Work to do: Copy the rows below, substituting "Later Post" for every occurrence of "Newer Post" and leaving everything else unchanged.

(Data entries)
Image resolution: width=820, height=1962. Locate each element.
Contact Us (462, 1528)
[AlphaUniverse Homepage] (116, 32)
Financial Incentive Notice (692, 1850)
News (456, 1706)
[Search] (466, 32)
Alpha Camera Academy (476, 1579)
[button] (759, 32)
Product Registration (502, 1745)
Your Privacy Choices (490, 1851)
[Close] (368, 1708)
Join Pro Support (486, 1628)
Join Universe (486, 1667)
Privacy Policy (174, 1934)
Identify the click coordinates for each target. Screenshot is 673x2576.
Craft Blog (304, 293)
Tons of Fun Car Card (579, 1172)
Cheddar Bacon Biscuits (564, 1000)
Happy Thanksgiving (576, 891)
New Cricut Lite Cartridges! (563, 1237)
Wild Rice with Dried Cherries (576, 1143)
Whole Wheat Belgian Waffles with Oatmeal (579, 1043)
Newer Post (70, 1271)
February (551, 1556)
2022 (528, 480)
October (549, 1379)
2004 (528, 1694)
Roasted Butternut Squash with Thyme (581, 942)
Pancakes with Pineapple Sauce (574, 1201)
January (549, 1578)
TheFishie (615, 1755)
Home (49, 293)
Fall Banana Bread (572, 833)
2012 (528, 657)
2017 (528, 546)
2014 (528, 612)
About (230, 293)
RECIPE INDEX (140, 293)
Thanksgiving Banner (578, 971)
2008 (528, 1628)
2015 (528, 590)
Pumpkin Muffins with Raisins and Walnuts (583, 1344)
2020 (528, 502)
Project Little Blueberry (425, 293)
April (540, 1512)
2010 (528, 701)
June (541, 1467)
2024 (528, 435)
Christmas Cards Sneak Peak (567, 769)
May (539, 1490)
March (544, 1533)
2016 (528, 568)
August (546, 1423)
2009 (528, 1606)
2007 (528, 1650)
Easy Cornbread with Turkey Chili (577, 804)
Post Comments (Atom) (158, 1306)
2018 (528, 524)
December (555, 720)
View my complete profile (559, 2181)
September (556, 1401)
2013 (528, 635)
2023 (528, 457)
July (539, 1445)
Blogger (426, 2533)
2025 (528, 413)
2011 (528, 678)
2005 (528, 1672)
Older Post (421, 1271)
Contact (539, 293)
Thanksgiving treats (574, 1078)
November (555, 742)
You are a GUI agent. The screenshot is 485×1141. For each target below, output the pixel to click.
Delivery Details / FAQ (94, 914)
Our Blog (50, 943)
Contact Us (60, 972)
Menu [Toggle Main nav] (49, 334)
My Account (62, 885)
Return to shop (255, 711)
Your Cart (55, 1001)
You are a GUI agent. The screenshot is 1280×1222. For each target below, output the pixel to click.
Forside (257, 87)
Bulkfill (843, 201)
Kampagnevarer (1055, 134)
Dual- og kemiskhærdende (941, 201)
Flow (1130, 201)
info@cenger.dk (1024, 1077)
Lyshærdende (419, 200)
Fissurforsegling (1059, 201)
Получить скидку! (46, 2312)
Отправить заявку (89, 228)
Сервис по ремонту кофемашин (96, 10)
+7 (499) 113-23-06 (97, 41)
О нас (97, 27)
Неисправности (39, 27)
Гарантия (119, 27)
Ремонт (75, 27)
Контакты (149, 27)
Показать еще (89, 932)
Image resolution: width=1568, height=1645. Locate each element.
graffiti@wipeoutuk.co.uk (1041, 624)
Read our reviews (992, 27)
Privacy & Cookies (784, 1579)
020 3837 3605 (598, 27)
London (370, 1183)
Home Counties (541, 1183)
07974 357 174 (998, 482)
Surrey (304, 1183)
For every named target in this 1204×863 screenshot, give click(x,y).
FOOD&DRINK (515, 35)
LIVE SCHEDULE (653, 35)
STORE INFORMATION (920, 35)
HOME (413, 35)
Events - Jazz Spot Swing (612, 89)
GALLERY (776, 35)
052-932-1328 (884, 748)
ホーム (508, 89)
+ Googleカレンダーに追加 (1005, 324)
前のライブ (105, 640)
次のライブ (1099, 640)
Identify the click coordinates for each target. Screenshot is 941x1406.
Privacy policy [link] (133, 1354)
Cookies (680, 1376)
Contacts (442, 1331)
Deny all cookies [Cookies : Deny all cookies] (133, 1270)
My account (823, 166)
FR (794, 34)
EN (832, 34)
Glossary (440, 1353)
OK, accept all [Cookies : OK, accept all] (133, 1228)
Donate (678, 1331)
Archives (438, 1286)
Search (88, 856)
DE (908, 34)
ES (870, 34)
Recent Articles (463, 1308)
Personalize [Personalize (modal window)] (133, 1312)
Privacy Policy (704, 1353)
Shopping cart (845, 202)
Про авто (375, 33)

Response for this exercise:
Image resolution: width=820, height=1962. Locate each element.
Contact Us (462, 1528)
[AlphaUniverse Homepage] (116, 32)
Financial Incentive Notice (692, 1850)
News (456, 1706)
[Search] (466, 32)
Alpha Camera Academy (476, 1579)
[button] (759, 32)
Product Registration (502, 1745)
Your Privacy Choices (490, 1851)
[Close] (368, 1708)
Join Pro Support (486, 1628)
Join Universe (486, 1667)
Privacy Policy (174, 1934)
Identify the click coordinates for each target. Screenshot is 673x2576.
Craft Blog (304, 293)
Tons of Fun Car Card (579, 1172)
Cheddar Bacon Biscuits (564, 1000)
Happy Thanksgiving (576, 891)
New Cricut Lite Cartridges! (563, 1237)
Wild Rice with Dried Cherries (576, 1143)
Whole Wheat Belgian Waffles with Oatmeal (579, 1043)
Later Post (70, 1271)
February (551, 1556)
2022 (528, 480)
October (549, 1379)
2004 (528, 1694)
Roasted Butternut Squash with Thyme (581, 942)
Pancakes with Pineapple Sauce (574, 1201)
January (549, 1578)
TheFishie (615, 1755)
Home (49, 293)
Fall Banana Bread (572, 833)
2012 (528, 657)
2017 (528, 546)
2014 (528, 612)
About (230, 293)
RECIPE INDEX (140, 293)
Thanksgiving Banner (578, 971)
2008 (528, 1628)
2015 (528, 590)
Pumpkin Muffins with Raisins and Walnuts (583, 1344)
2020 (528, 502)
Project Little Blueberry (425, 293)
April (540, 1512)
2010 (528, 701)
June (541, 1467)
2024 (528, 435)
Christmas Cards Sneak Peak (567, 769)
May (539, 1490)
March (544, 1533)
2016 (528, 568)
August (546, 1423)
2009 (528, 1606)
2007 (528, 1650)
Easy Cornbread with Turkey Chili (577, 804)
Post Comments (Atom) (158, 1306)
2018 (528, 524)
December (555, 720)
View my complete profile (559, 2181)
September (556, 1401)
2013 (528, 635)
2023 (528, 457)
July (539, 1445)
Blogger (426, 2533)
2025 (528, 413)
2011 (528, 678)
2005 (528, 1672)
Older Post (421, 1271)
Contact (539, 293)
Thanksgiving treats (574, 1078)
November (555, 742)
You are a GUI agent. The screenshot is 485×1141. For each target below, output the pixel to click.
Delivery Details / FAQ (94, 914)
Our Blog (50, 943)
Contact Us (60, 972)
Menu [Toggle Main nav] (49, 334)
My Account (62, 885)
Return to shop (255, 711)
Your Cart (55, 1001)
You are a GUI agent. The screenshot is 1280×1222. For each target below, output the pixel to click.
Forside (257, 87)
Bulkfill (843, 201)
Kampagnevarer (1055, 134)
Dual- og kemiskhærdende (941, 201)
Flow (1130, 201)
info@cenger.dk (1024, 1077)
Lyshærdende (419, 200)
Fissurforsegling (1059, 201)
Получить скидку! (46, 2312)
Отправить заявку (89, 228)
Сервис по ремонту кофемашин (96, 10)
+7 (499) 113-23-06 (97, 41)
О нас (97, 27)
Неисправности (39, 27)
Гарантия (119, 27)
Ремонт (75, 27)
Контакты (149, 27)
Показать еще (89, 932)
Image resolution: width=1568, height=1645. Locate each element.
graffiti@wipeoutuk.co.uk (1041, 624)
Read our reviews (992, 27)
Privacy & Cookies (784, 1579)
020 3837 3605 (598, 27)
London (370, 1183)
Home Counties (541, 1183)
07974 357 174 (998, 482)
Surrey (304, 1183)
For every named target in this 1204×863 screenshot, give click(x,y).
FOOD&DRINK (515, 35)
LIVE SCHEDULE (653, 35)
STORE INFORMATION (920, 35)
HOME (413, 35)
Events - Jazz Spot Swing (612, 89)
GALLERY (776, 35)
052-932-1328 (884, 748)
ホーム (508, 89)
+ Googleカレンダーに追加 (1005, 324)
前のライブ (105, 640)
次のライブ (1099, 640)
Identify the click coordinates for each target. Screenshot is 941x1406.
Privacy policy [link] (133, 1354)
Cookies (680, 1376)
Contacts (442, 1331)
Deny all cookies [Cookies : Deny all cookies] (133, 1270)
My account (823, 166)
FR (794, 34)
EN (832, 34)
Glossary (440, 1353)
OK, accept all [Cookies : OK, accept all] (133, 1228)
Donate (678, 1331)
Archives (438, 1286)
Search (88, 856)
DE (908, 34)
ES (870, 34)
Recent Articles (463, 1308)
Personalize [Personalize (modal window)] (133, 1312)
Privacy Policy (704, 1353)
Shopping cart (845, 202)
Про авто (375, 33)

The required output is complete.